His decision to go public earned him hundreds of encouraging letters and e-mails from former students and alums whose stories paralleled his own. One of the most satisfying joys of the difficult pain of coming out, he says, on Huffington Post, is simply coming to know that you're not alone--that there are others, and there are many, men and women who understand.
One professor asked him out to lunch at the college cafeteria, then asked him whether or not he still intended, someday, to preach. When he said yes, that faculty member looked up and said, "Hell's real, you know."
Clayton says he picked up his tray and left.
I wonder how many gay students I may have had in 35 years teaching here at the same kind of small, Christian college Todd Clayton attended.

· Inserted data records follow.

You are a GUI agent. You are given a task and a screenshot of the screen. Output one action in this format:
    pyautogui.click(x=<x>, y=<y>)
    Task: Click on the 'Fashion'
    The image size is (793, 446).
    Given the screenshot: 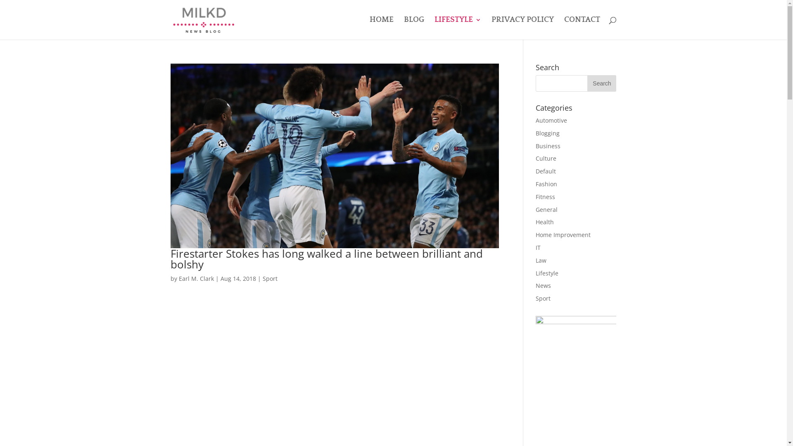 What is the action you would take?
    pyautogui.click(x=547, y=183)
    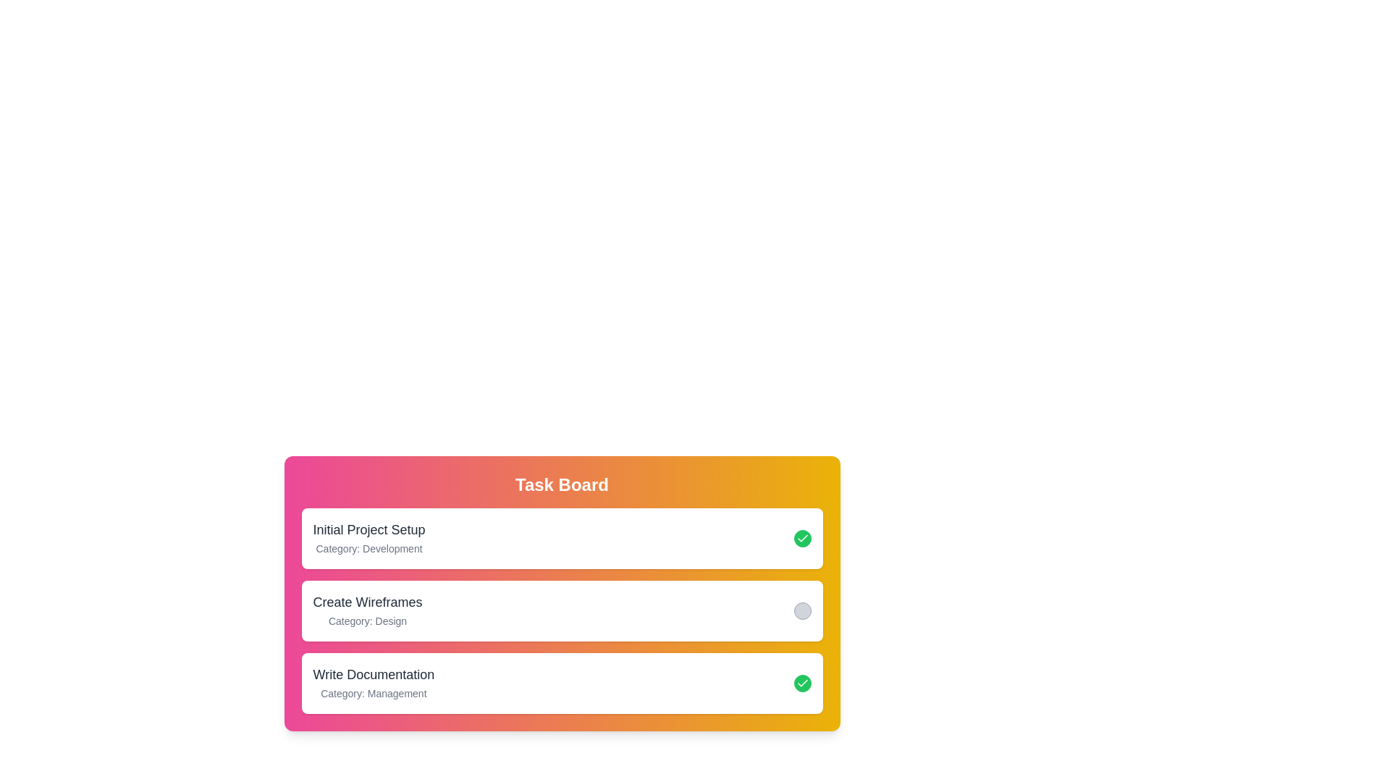 Image resolution: width=1390 pixels, height=782 pixels. What do you see at coordinates (561, 611) in the screenshot?
I see `the task item Create Wireframes to observe its hover effect` at bounding box center [561, 611].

I know of two or three, but I'm sure there were more, are more; I can only imagine how difficult it must be--as Clayton says it is--to be both a Christian and gay in a place like this.
If you want to toss out good red meat here in Siouxland, just repeat the phrase "gay marriage," and good Christian folks by the score will be up on their feet, absolutely sure the professor's pronouncement about hell at that Point Loma dining table was the only responsible answer a Bible-believing Christian could give, were he or she across the table from young Mr. Clayton. Voting for someone who is even willing to listen to arguments about gay marriage buys a ticket to Hades.
Two guys I graduated with, 42 years ago, were gay. Both walked away from marriages and kids, marriages that began here. There may well be more--I don't know. What I do know is that both men registered much higher on the righteousness scale when they were here than I did. They were, in fact, poster boy students, in all the right clubs because they said all the right things. One, like Todd Clayton, had his eyes on the ministry. The brightest kid in my high school class is gay. He's a preacher, has been for years. But he long ago left the denominational fellowship of his youth, where there was no place for him.
Todd Clayton is not wrong. Christian colleges like the one where I've taught for most of my professional life have a very difficult time navigating the wildly diverting streams where questions about gay people and gay life eventually lead. It's one thing to say you love them, another to allow them to hold hands.
Clayton says he has a friend, a college recruiter, at a similar college. When he asked her about accepting LGBT students, she said she would tell them to go somewhere else, "somewhere that can celebrate them and love them without condition."
When, several years ago, a candidate for a position in the English Department expressed her determination that she could not and would not condemn gay people, having had several close gay friends in grad school, she was summarily dismissed from consideration here, even though she told us she understood our world, having graduated from a small Christian college herself, and she promised not to preach or teach what she understood would be divisive at a place like Dordt. She was advancing a policy of "don't ask, don't tell." But even that wasn't good enough.
I suppose there is always seams in our theological tents, and when the wind blows hard those seams are most at risk. About all a place like this can do out here on the edge of the plains is hope and pray for calm weather, continue to play "don't ask, don't tell," and tell students like Todd Clayton to go somewhere else, "somewhere that can celebrate them and love them without condition."
Makes life hard. After all, only God can love without condition. Right?